During his years as a student in Utah, Saltes mentored kids there. He says he’ll find a way to help any community, but South Dakota is where he feels connected.  

Some people don’t travel very far for college. Adonnis Martinez is from Rapid City and graduated from the South Dakota School of Mines and Technology. The 25 year old studied Civil Engineering. He’s a member of the Cheyenne River Sioux Tribe and now works with AmeriCorps Housing on Pine Ridge. 

 “I give lectures on cultural communication, diverse teaming, being an effective leader and things like this. How to properly communicate and deal with tribal government and all that stuff.” 

Martinez is using techniques he learned growing up in South Dakota to help outsiders communicate cross-culturally. He worked with several projects on Pine Ridge during college. He helped redesign a greenhouse that provides when it opens it will provide a local source of fresh food. He also studied flood plains and climate. He says it’s important to communicate with people who live on the reservation about what they need. That’s something he teaches people outside the community. 

 “Effective listening. You can never listen too much. I told them that’s one of the things that we need to do more of, is listen. It’s especially true when you’re dealing with projects on the reservation.” 

Martinez’s work focuses on ways to make the reservation safer. He helps decide where emergency responders are most effective based on weather conditions and housing locations. He also connects Mines students with projects in the area. Martinez plans to pursue a masters degree at the Oglala Lakota College and continue working in his home state. 

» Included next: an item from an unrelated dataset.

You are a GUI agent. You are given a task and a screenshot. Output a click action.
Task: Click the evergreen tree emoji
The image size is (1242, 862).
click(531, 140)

 “I knew I wanted to go to Mines, it was right here in town. I have three younger sisters, younger brother, my mom, my grandma. We all live together, we have a big house. I had to stay close to them.”

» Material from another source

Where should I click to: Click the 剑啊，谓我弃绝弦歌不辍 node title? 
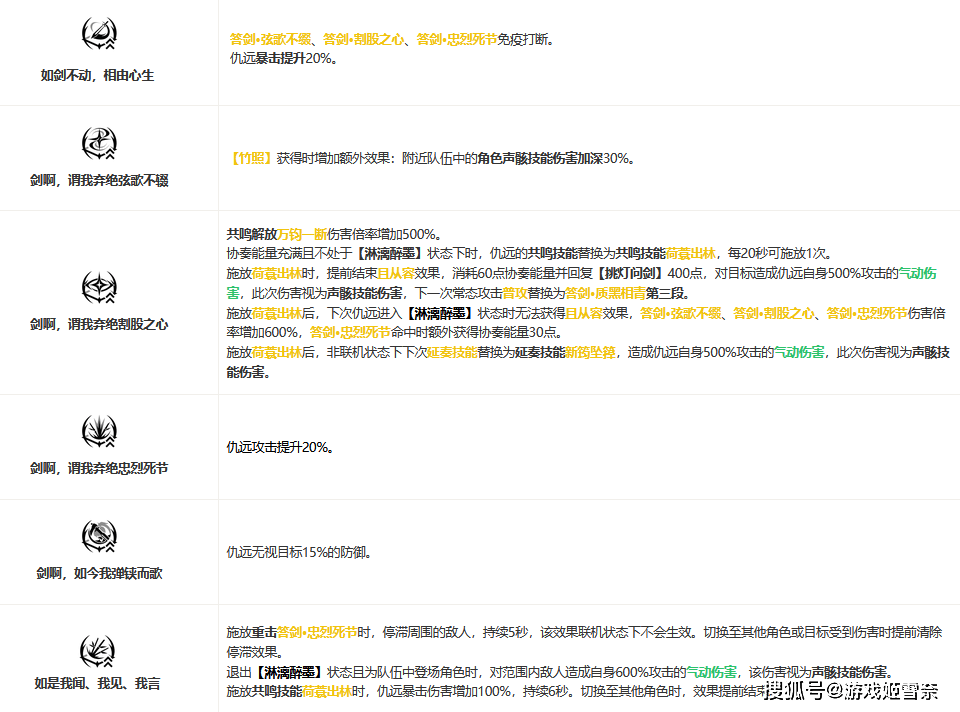tap(99, 181)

Community development projects can pay off, even if it takes time. Nick Tilsen grew up going back and forth between Minnesota and Pine Ridge. The 35 year old eventually moved to Pine Ridge for college. In his twenties, he was an organizer with an idea. 

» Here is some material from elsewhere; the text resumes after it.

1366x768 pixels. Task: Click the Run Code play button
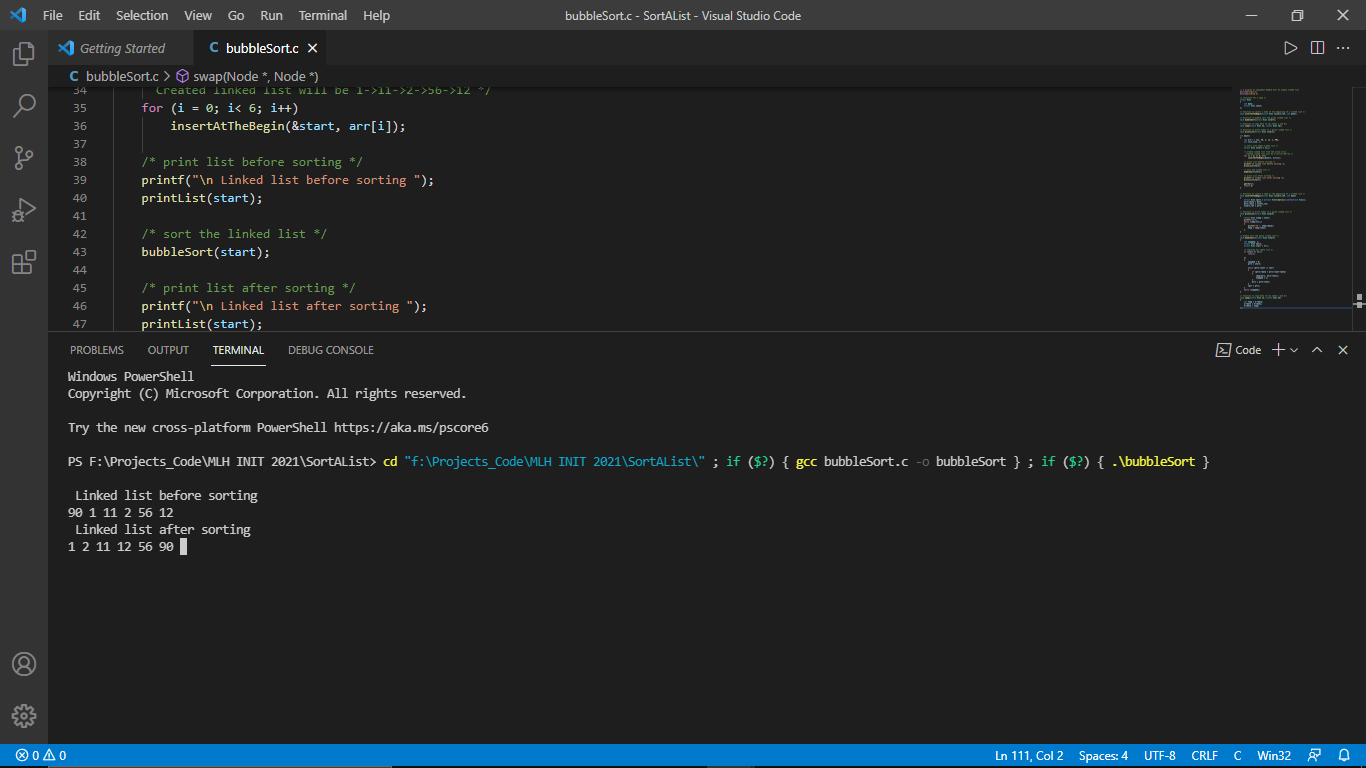[x=1290, y=48]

“We knew that we wanted to create an organization that could tackle systemic problems in our community. Meaning that we didn’t want to create bandaid solutions. We wanted to have change, not charity and attack the very systems of oppression that perpetuate the problems in our community.” 

Tilsen and some friends put together a business model, wrote grants, and now--he’s the executive director of the Thunder Valley Community Development Corporation. The organization provides nine programs including a housing development, classes on the Lakota Language for children, a focus on food sovereignty--and cultural courses that offer a link to traditional Lakota art. 

He feels like they’ve helped create a better future for their kids. 

“It’s not just an innovative for South Dakota but it’s innovative period. And I would say that our work here at Thunder Valley and what we’re trying to work and accomplish is informing what transformative, community grassroots change looks like in communities of color all across America.” 

Thunder Valley has been doing community work for ten years. Tilsen says it’s exciting to see the development take shape. He says other states are using the model Thunder Valley has developed to help tackle similar issues. 

“Native people aren’t going off and then coming back because there’s a bunch of job opportunities here on Pine Ridge. They’re coming back for these deeper reasons. Some of them are the same reasons that young people and young professionals strive for, which is a sense of identity and a commitment to place and a commitment to purpose and life.” 

Nick Tilsen says that’s part of the reason many Native people come home and roll up their sleeves - to make things better for the community. Tilsen stepping down as executive director of Thunder Valley to make space for new and upcoming leadership.